First, Paul was grateful for the Thessalonians. The Lord Jesus Christ loved them. Second, the apostle was grateful for God the Father’s choosing them to be saved. Third, the Lord’s love and the Father’s choosing would coincide with the sanctificationby the Holy Spirit. The Savior’s love, the Father’s choice, and the Spirit’s sanctification of each believer would be for the individual’s trust, commitment, dependence and honor of the truth of God.   

The Apostle Paul stated God the Father purposed of all this to call sinners to unto salvation. The word called (ἐκάλεσεν; ekalesen) is an aorist, active singular verb. At a particular point in real time, God actively and individually summons or invites a sinner into a covenant relationship of salvation. This deliverance is from the penalty, power and eventual presence of sin.
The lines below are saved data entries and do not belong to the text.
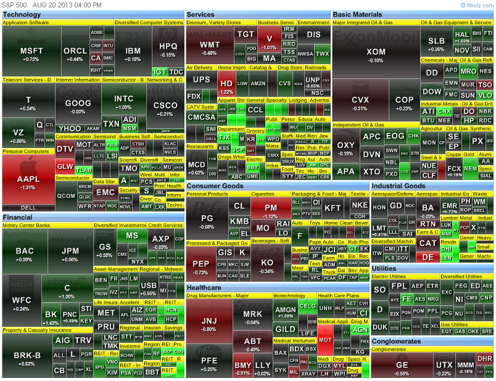Screen dimensions: 496x381
Task: Open the Application Software industry label
Action: pyautogui.click(x=26, y=23)
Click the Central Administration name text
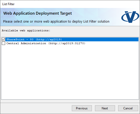 point(26,43)
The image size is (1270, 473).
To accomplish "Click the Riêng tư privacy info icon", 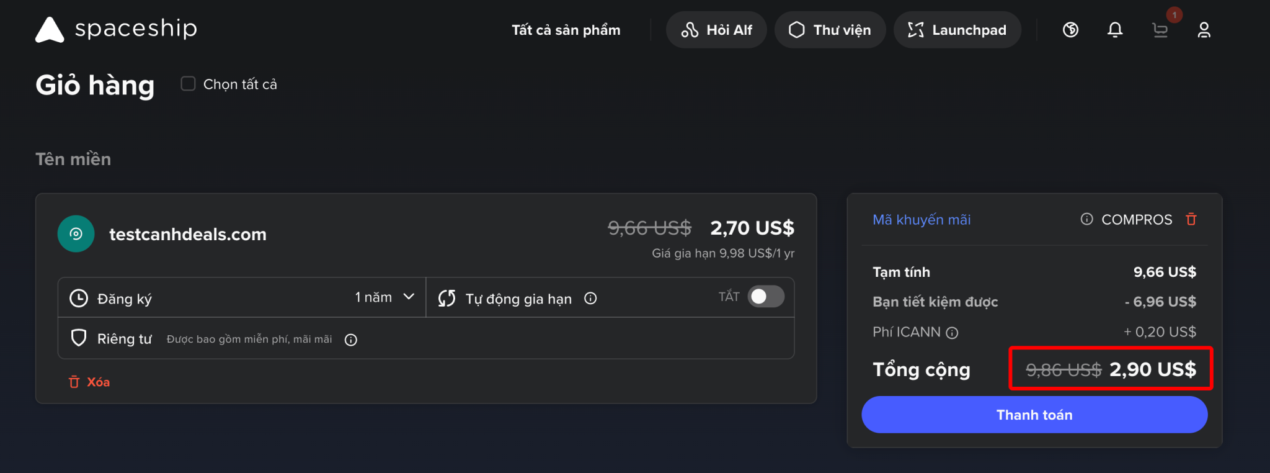I will click(351, 340).
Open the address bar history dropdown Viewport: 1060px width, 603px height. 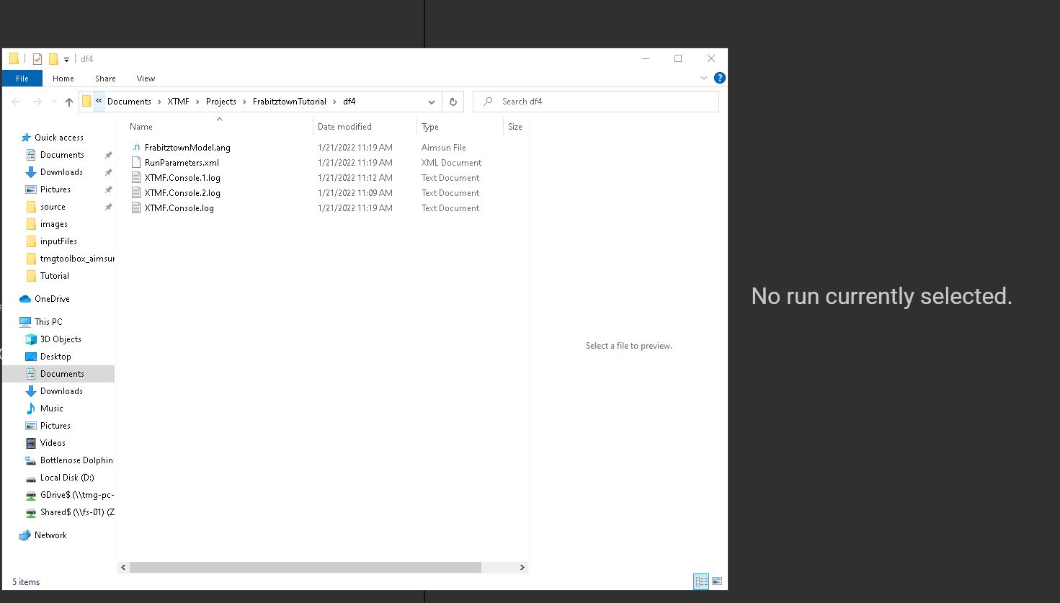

It is an irrevocable, effectual and irresistible call (John 6:37, 44; Rom. 11:29). God’s call for sinners unto salvation is grounded and rooted in His immutable and unchanging nature.

The means by which God calls sinners is the gospel or the good news of the person and work of Jesus Christ. The ultimate purpose of God’s call is for sinners to “obtain the glory of our Lord Jesus Christ.” To obtain (περιποίησιν; peripoiesin) means to experience, possess and to acquire something. Glory (δόξης; doxes) refers to splendor and honor. Both glory and honor are sourced in the Lord Jesus Christ.

“We will obtain the glory of Christ in that we will share in His glorified body, bearing His image fully in perfected, glorified bodies (1 Cor. 15:49; I John 3:1-3). In turn, this will redound to the glory of God, for we are saved and glorified only because He has chosen us and has atoned for our sin in Christ. Salvation is in no way of ourselves, but God chooses us, sovereignly grants us faith, and guarantees that we will exercise trust in Him,” explains Dr. R. C. Sproul.

John Calvin writes, “For the sons of God are not called otherwise than to the belief of the truth. Paul, however, meant to shew here how competent a witness he is for confirming that thing of which he was a minister. He accordingly puts himself forward as a surety, that the Thessalonians may not doubt that the gospel, in which they had been instructed by him, is the safety-bringing voice of God, by which they are aroused from death, and are delivered from the tyranny of Satan. He calls it his gospel, not as though it had originated with him, but inasmuch as the preaching of it had been committed to him.”

“What he adds, to the acquisition or possession of the glory of Christ, may be taken either in an active or in a passive signification — either as meaning, that they are called in order that they may one day possess a glory in common with Christ, or that Christ acquired them with a view to his glory. And thus, it will be a second means of confirmation that he will defend them, as being nothing less than his own inheritance, and, in maintaining their salvation, will stand forward in defense of his own glory; which latter meaning, in my opinion, suits better.”

Believers in Christ are no longer destined for judgment, but for glory. The judgment for their sin occurred at the cross (Col. 2:13-15). May the Lord’s truth and grace be found here.

Soli deo Gloria!


[1] William Hendriksen and Simon J. Kistemaker, Exposition of I-II Thessalonians, vol. 3, New Testament Commentary (Grand Rapids: Baker Book House, 1953–2001), 187.